Lloyd R. Centre of Remote Health, Alice Springs, NT, Australia. firstname.lastname@example.org
This paper outlines evidence of efficacious outcomes from mixing people living with diverse mental health challenges and/or intellectual disability. The intention was to show how mixing up people who are differently challenged can be efficacious in (re)habilitation terms. Two separate experiences of sharing personal narratives were involved, along with creative expressions in music, art and filming, combined with group gatherings providing discerning feedback for each other on members' day-to-day progress. After 12 months of 'open urban tribe' gatherings in Sydney, where participants formed a community of belonging, the model was adapted for use in Alice Springs. The original group developed a cycle of interactive ritual rhythms, and these became a special feature of their self-help, peer support approach. The Sydney project modelled community-based rehabilitation, and that process then informed the processes initiated in a rural, remote location.
Regular whole tribe gatherings 'in the circle' combined with mentoring 'aunties and uncles'. By sharing stories and giving personal feedback on their progress, participants developed skills and confidence in self expression. Relating to each other and the group, and sharing creative expressions (group craft activities, dancing, small group performing) added depth to the experience of participants. Stories and celebrations were filmed, along with meetings to discuss progress and reflect on how to improve our process of sharing together. Ways for individuals to work on improving their life experiences were shared across the group, which generated a combination of forms of inquiry: supportive, collaborative and appreciative. These were combined with reflexive qualitative ethnographic recording by the researcher, to report and reflect on the whole process.

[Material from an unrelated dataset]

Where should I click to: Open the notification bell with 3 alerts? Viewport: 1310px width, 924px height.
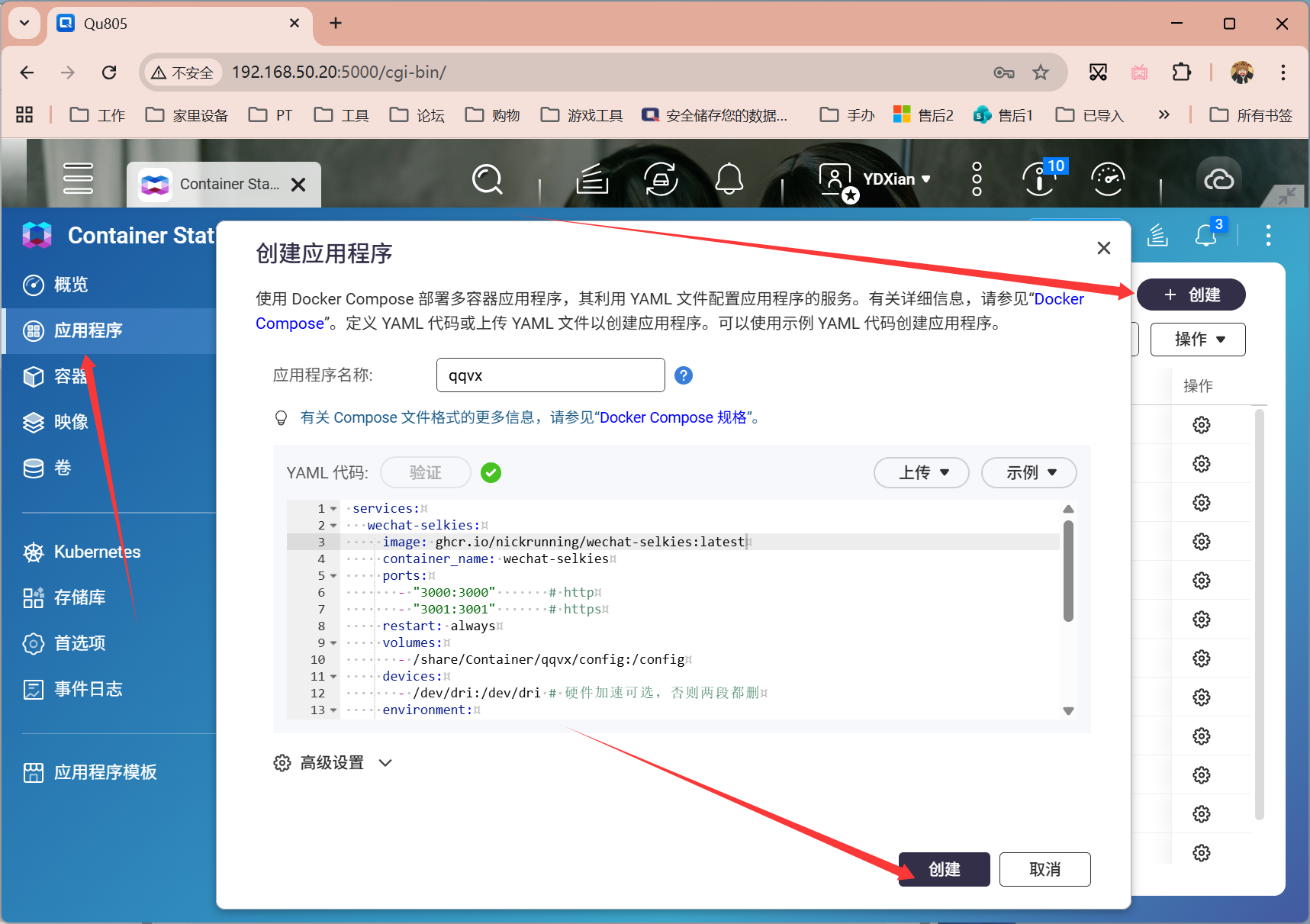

The original 12 month open urban tribe formation (May 2004-June 2005) in Sydney led to regular gatherings where participants sought to come together and celebrate their being with each other until 2007. From that model further work was undertaken in Alice Springs in early 2008, applying a smaller version of this approach to a new community group. The narrative testimony and witnessing in the first group formed one element of what participants called 'the magic', which they commented on throughout their time together. It was their way of just being together (what this author calls their 'metaphorical energetic presence' alongside each other) that carried the power of this tribe's interactions. Mirroring and feeding back messages to each other that they belonged, that they had an identity, role and purpose together, was a key influence on wellness. That they were seen and loved by all participants was a vital element in the dynamic. These combined to create an effect dubbed 'Working the Business of Life' (WTBOL), a group sharing process providing practical feedback on how to maintain balance in life. By giving everyone a sense of being nurtured in their day-to-day lives, WTBOL showed that people of mixed consciousness can assist each other's healing, growth and development. The value in mixing people of different challenges was that it created a rich field of exchange of their beingness, and mutual appreciation and support. Each had compassion for the other's challenge, and this helped their own process of growing beyond their own challenges. The process has now been successfully applied in Peer Support Training Workshops for Consumers and Carers (November 2008 in Alice Springs).
Arising from this work, the All Fruits Theory (AFT) argues that mixing people of diverse consciousness, in contexts of trust and safety with each other, can lead to enriching personal acknowledgement and a sense of belonging. By sharing stories, joining celebratory activities, it is possible to generate interactive rhythmical ritual cycles of companionship, celebration, communion and contemplation. The project thus stimulated purposeful motivation and intention to engage in new activities. Individual and group social and emotional wellbeing were enhanced by participating. The author argues that these results show that, just as biodiversity is essential for ecological sustainability, 'onto-diversity' (i.e. valuing diverse ways of being and knowing) is what is needed in rehabilitation settings. When applied across cultures, ethnicity, gender, class and capability differences, these wiser ways of knowing can lead to more sustainable ways of being (i.e. what this author calls 'onto-diversity for suss-tainability', playing on the modern slang term for 'sussing things out'--meaning gaining better understanding of what's really going on).